WHEN A PIRATE BECOMES A VILLAIN
So when does legal piracy become illegal? When you break the law. Ask Melvyn Weiss and Bill Lerach (of the well-toned scotch arm). For decades, no two words struck more terror in CEO hearts than “Milberg Weiss.” (Well, maybe the word “Lerach” did.) Founded in 1965 by Melvyn Weiss, Milberg Weiss claimed to fight for blue-collar workers duped by evil corporations into losing life savings on crummy stocks. As the workers’ savior, Milberg Weiss collected over $45 billion from firms for “cheated investors.” $45 billion! In 1976, Bill Lerach joined in the fun, opening Milberg West in San Diego, and was as feared as Weiss (if not more so).
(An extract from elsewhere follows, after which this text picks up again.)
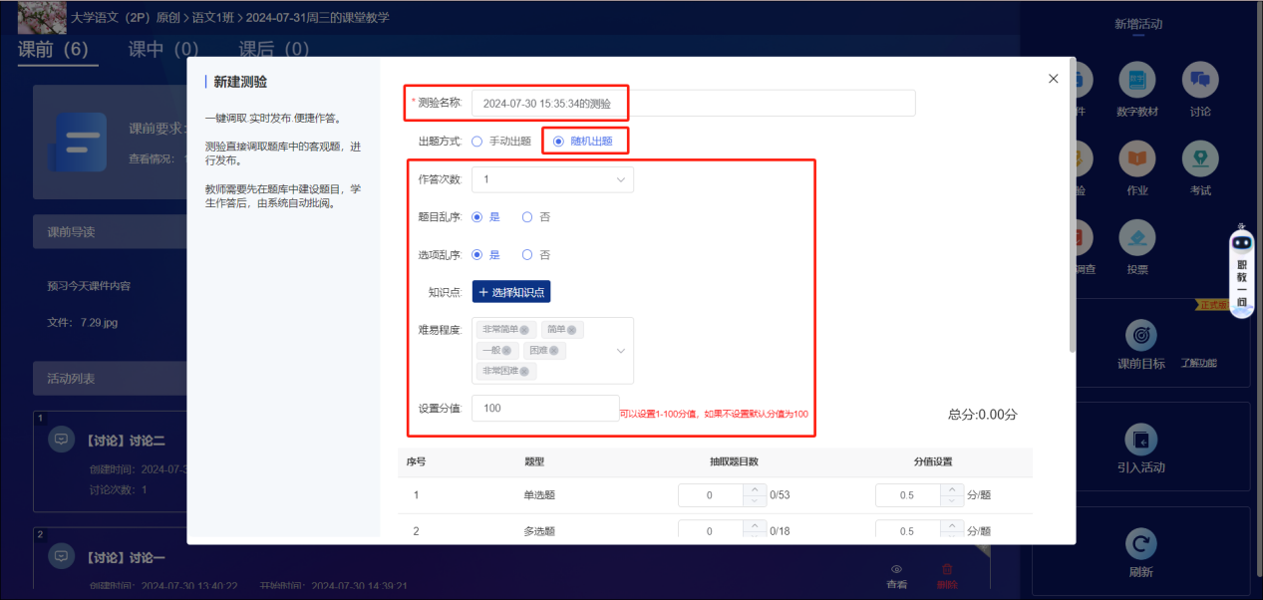1263x600 pixels.
Task: Click the 考试 activity icon
Action: coord(1199,159)
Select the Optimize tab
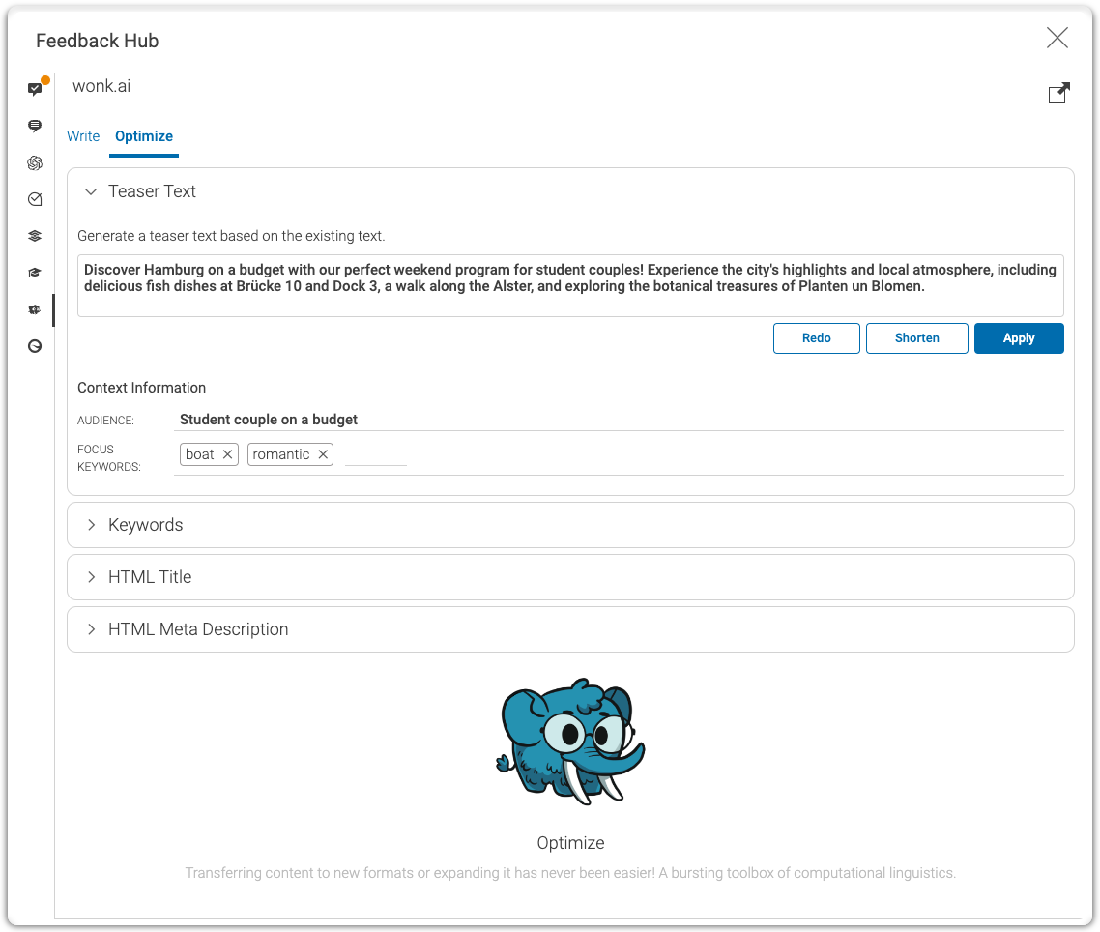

They eventually had over 200 lawyers nationally—bigger than any rival—a machine, bringing in a case a week at their peak. Lead partners made hundreds of millions. They took on everyone! Some firms multiple times. Ninety percent of cases settled—they weren’t interested in trying cases.26 Lerach was famous for personally threatening CEOs with poverty and worse.27 Pirate talk. Arrr!
To get these cases, you must file in court before another PL does. This is called the race to the courthouse steps. He who files first gets the case. How can you make sure you’re first? Weiss and Lerach knew. Every class action needs a lead plaintiff—a normal person who represents typical damages. Finding one takes time—slowing you in the courthouse race. So Weiss and Lerach built a stable of potentials with predrafted complaints.
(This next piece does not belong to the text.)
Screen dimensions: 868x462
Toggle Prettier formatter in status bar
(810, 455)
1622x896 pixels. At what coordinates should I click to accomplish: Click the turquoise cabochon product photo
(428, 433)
How can you have a plaintiff and complaint beforehand? Weiss and Lerach drafted folks to buy tiny positions in thousands of stocks and wait. When one tanked they went straight to court. For this, that draftee got a cut—say, 7 to 15 percent of the lawyers’ take—leading to a $1 million-plus payout one time. They reused plaintiffs—40 times for one man. This is illegal—a felony. Lawyers are routinely asked if they made additional payments to plaintiffs. For decades, Weiss and Lerach lied und
er oath. As did these star plaintiffs.
News flash! Stocks are volatile. Sometimes they drop. Them’s the risks. Punishing firms for normal volatility just redistributes profits and hurts shareholders and stock prices. This doesn’t help the little guy. This is simple extortion. But firms settle just to make PLs go away.28
A formal investigation started in 2001. You might think Weiss and Lerach would slow down. No! Their scheme continued—at least until 2005. In all, prosecutors claimed they paid kickbacks in over 150 class action cases.29 Lerach pleaded guilty and got two years and a $7.75 million fine.30 Weiss pleaded guilty, too, to racketeering (like a mafia Don!), and got 33 months and paid $10 million.31 The firm settled for $75 million to avoid a criminal trial (interesting a law firm is so anxious to avoid court).32 Despite guilty pleas and fines, Bill “Scotch Arm” Lerach still insists that what they did “was merely standard industry practice.”33 Yikes.
On this road or any other, never, ever break the law. You don’t want to end up in the big house like Lerach and Weiss, even if you can retire to your own big house afterward. As I detail in the next chapter on “Other People’s Money,” breaking the law is always bad business. On any road, orange prison jumpsuits are just ugly. Be a PL. Steal it . . . but do it legally, never illegally. Don’t Lerach yourself.